Le comte de Marsan était un homme ferme, et sur les choses importantes, son coup d’œil ne le trompait pas. Il avait vu sa femme triste ; il avait pensé qu’elle l’aimait moins, et il ne s’en était pas soucié. Mais il la vit préoccupée et inquiète, et il résolut de ne pas le souffrir. Dès qu’il prit la peine d’en chercher la cause, il la trouva facilement. Emmeline s’était troublée à sa première question, et à la seconde avait été sur le point de tout avouer.
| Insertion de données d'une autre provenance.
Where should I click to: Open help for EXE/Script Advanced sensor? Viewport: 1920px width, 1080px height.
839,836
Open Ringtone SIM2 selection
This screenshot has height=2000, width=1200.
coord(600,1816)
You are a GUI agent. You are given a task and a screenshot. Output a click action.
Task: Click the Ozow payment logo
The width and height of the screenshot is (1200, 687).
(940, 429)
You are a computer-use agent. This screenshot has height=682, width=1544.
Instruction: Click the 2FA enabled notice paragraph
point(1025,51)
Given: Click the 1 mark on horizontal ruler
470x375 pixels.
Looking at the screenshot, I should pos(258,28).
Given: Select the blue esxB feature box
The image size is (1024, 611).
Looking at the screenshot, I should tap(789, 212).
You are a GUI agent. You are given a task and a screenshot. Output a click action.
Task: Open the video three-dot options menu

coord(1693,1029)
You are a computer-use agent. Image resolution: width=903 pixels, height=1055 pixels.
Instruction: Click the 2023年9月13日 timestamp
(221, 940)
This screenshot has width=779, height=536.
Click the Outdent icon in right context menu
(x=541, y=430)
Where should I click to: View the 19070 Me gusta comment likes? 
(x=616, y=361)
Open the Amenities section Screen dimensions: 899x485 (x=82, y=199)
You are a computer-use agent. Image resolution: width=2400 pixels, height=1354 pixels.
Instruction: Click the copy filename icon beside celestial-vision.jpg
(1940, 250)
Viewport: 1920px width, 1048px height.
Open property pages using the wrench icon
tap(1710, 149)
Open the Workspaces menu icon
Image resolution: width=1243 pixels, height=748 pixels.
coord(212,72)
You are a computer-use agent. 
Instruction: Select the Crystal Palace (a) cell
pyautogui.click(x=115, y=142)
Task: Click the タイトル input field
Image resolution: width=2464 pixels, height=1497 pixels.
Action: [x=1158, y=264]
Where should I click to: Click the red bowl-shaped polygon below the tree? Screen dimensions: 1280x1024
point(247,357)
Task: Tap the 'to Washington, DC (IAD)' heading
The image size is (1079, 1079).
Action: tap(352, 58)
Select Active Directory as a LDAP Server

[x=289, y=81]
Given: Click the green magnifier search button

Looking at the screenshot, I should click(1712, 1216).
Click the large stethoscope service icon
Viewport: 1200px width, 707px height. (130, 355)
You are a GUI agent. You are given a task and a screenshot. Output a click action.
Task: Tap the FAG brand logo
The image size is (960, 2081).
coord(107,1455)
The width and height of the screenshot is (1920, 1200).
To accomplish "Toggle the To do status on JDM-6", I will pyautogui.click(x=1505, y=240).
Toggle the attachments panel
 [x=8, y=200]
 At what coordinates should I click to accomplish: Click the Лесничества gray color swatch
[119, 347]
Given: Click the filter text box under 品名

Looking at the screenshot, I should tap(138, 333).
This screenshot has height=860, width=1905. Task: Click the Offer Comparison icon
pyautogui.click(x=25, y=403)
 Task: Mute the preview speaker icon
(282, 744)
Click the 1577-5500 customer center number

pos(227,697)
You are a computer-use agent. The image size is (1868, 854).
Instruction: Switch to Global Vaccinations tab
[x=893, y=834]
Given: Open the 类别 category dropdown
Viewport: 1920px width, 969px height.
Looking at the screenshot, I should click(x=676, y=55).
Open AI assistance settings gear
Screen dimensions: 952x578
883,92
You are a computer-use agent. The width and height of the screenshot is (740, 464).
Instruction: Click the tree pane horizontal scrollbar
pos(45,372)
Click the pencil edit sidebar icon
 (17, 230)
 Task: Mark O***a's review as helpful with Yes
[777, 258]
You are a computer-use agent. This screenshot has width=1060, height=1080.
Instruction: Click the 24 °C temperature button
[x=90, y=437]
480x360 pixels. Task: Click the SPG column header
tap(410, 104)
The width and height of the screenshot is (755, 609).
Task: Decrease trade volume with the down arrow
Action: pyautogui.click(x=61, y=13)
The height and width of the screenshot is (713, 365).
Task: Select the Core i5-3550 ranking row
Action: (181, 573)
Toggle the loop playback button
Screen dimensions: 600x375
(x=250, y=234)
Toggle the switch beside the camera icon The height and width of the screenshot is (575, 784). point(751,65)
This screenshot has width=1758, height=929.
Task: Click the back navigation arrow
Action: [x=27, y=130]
Il ne voulut point d’une confidence de cette nature, et, sans en parler autrement à personne, il s’en fut à l’hôtel garni qu’il habitait avant son mariage, et y retint un appartement. Comme sa femme allait se coucher, il entra chez elle en robe de chambre, et, s’étant assis en face d’elle, il lui parla à peu près ainsi :

« Vous me connaissez assez, ma chère, pour savoir que je ne suis pas jaloux. J’ai eu pour vous beaucoup d’amour, j’ai et j’aurai toujours pour vous beaucoup d’estime et d’amitié. Il est certain qu’à notre âge, et après tant d’années passées ensemble, une tolérance réciproque nous est nécessaire pour que nous puissions continuer de vivre en paix. J’use, pour ma part, de la liberté que doit avoir un homme, et je trouve bon que vous en fassiez autant. Si j’avais apporté dans cette maison autant de fortune que vous, je ne vous parlerais pas ainsi, je vous laisserais le comprendre. Mais je suis pauvre, et notre contrat de mariage m’a laissé pauvre par ma volonté. Ce qui, chez un autre, ne serait que de l’indulgence ou de la sagesse, serait pour moi de la bassesse. Quelque précaution qu’on prenne, une intrigue n’est jamais secrète ; il faut, tôt ou tard, qu’on en parle. Ce jour arrivé, vous sentez que je ne serais rangé ni dans la catégorie des maris complaisans, ni même dans celle des maris ridicules, mais qu’on ne verrait en moi qu’un misérable à qui l’argent fait tout supporter. Il n’entre pas dans mon caractère de faire un éclat qui déshonore à la fois deux familles, quel qu’en soit le résultat ; je n’ai de haine ni contre vous ni contre personne ; c’est pour cette raison même que je viens vous annoncer la résolution que j’ai prise, afin de prévenir les suites de l’étonnement qu’elle pourra causer. Je demeurerai, à partir de la semaine prochaine, dans l’hôtel garni que j’habitais quand j’ai fait la connaissance de votre mère. Je suis fâché de rester à Paris, mais je n’ai pas de quoi voyager ; il faut que je me loge, et cette maison-là me plaît. Voyez ce que vous voulez faire, et, si c’est possible, j’agirai en conséquence. »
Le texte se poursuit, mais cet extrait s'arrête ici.